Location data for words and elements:
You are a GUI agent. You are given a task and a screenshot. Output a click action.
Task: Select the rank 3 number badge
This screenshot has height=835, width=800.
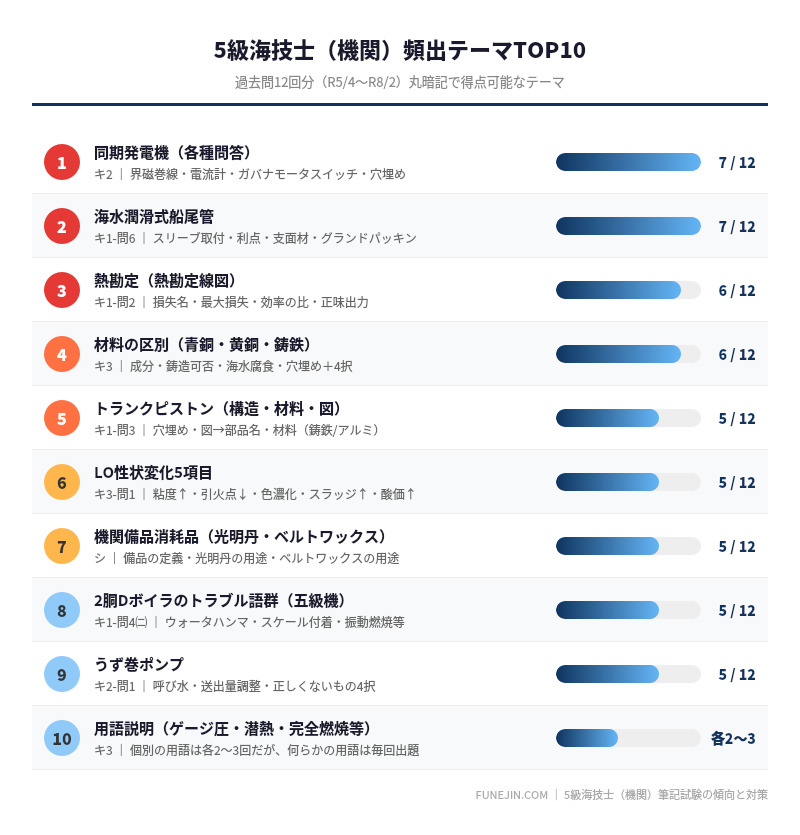62,290
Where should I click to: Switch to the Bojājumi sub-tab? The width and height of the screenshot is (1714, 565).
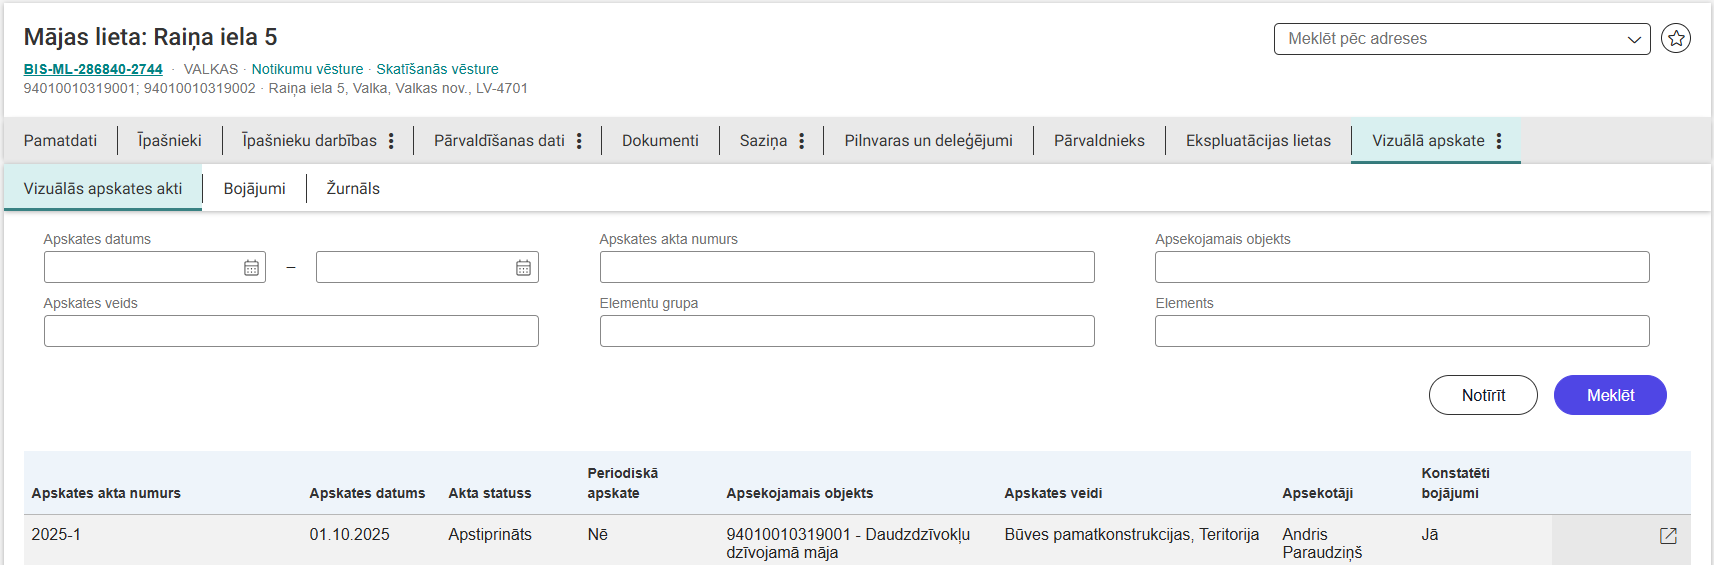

» To do
Recast every line of the items above as a Markdown table with the columns No. and Line, skipping blank lines. Leave the pictures out.

» Response to this task
| No. | Line |
|---|---|
| 1 | You are a GUI agent. You are given a task and a screenshot. Output a click action. |
| 2 | Task: Select the rank 3 number badge |
| 3 | This screenshot has height=835, width=800. |
| 4 | 62,290 |
| 5 | Where should I click to: Switch to the Bojājumi sub-tab? The width and height of the screenshot is (1714, 565). |